That is not to say BF has made no other rye whiskey at the Shively distillery. It's just to answer the speculation about whether or not they continued to make the Rittenhouse recipe for their own portfolio. A corollary is that all of the Rittenhouse they made over the years went to HH. Brown-Forman didn't make any extra for itself.

I have had conversations about this with both the Heaven Hill people and the Brown-Forman people and their stories match up.

The reason this switchover is interesting is because Rittenhouse Rye BIB is a bond. Therefore, it can only be the product of a single distillery, so HH has to go from bottling DSP-354 Rittenhouse to bottling DSP-1 Rittenhouse. There is no way for them to smooth the transition by mixing barrels from both for some period of time. As a bond, they are also required to identify the place of distillation on the label, so we won't have to guess when the DSP-1 stuff has hit the market.
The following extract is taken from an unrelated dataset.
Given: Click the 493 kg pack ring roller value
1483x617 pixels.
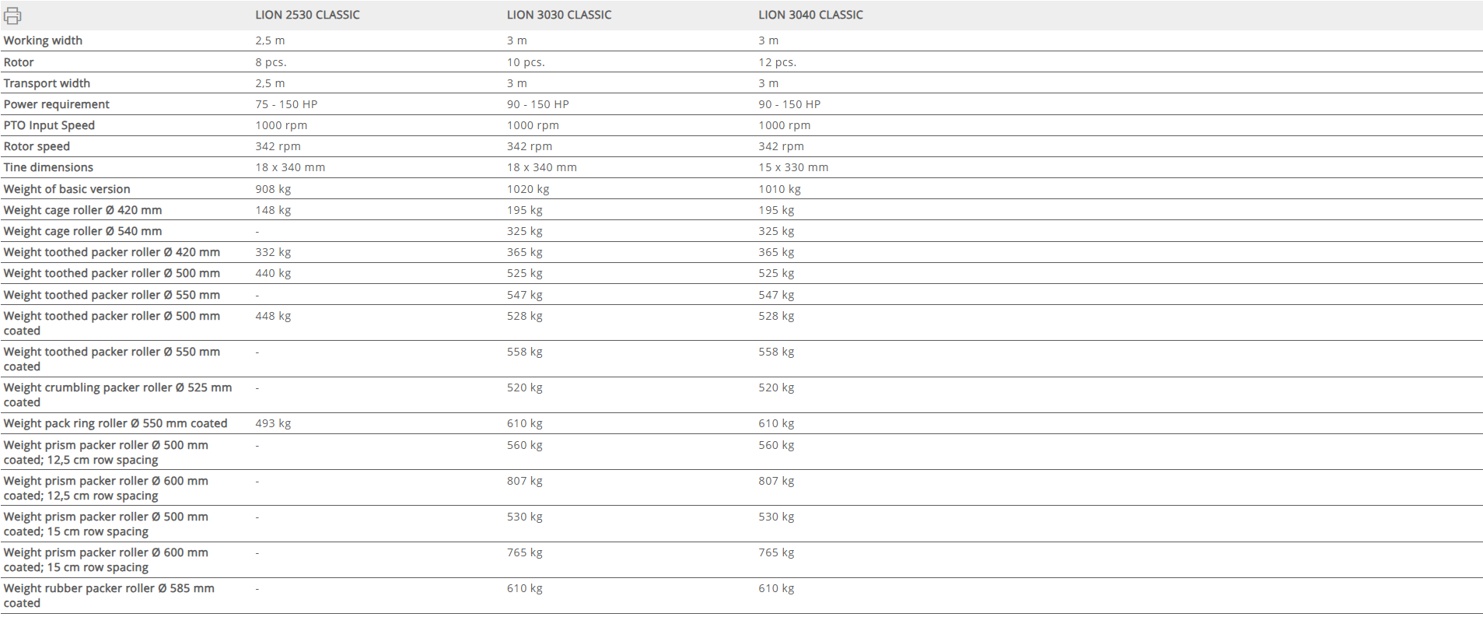Looking at the screenshot, I should pyautogui.click(x=273, y=423).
In no sense does this suggest the distillery is more important than cooperage and aging or anything else. It was a pretty broad leap to that conclusion anyway. Because Rittenhouse is a relatively small brand, and a BIB, this will a rare opportunity to taste a whiskey where the only variable is where distilled.
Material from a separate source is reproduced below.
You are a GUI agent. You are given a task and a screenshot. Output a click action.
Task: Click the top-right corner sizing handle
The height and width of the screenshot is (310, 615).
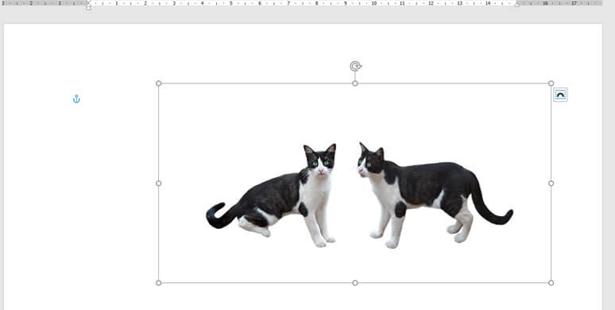551,83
Rare, but not unique, as we had a similar opportunity with EWSB's 'wilderness' editions ('97-'99), but that was a little different because there is some variation in a single barrel anyway.

Anyone who has a bottle of DSP-31 Rittenhouse BIB can compare it from the other end.

This is also interesting because, in some ways, DSP-354 Rittenhouse has been the posterchild for the rye whiskey rennaissance. It's become very popular with mixologists as well as consumers, and has been in short supply for the last several years. As further evidence of its popularity, its price has just about doubled in the last ten years without slowing it down.

For all these reasons, Rittenhouse BIB a very important brand for HH and they are anxious for this transition to go well. There is every reason that it should because there shouldn't be a huge difference. In addition to the factors already mentioned, the two distilleries are similar in design and geographically close together, which reduces some of the possible variables.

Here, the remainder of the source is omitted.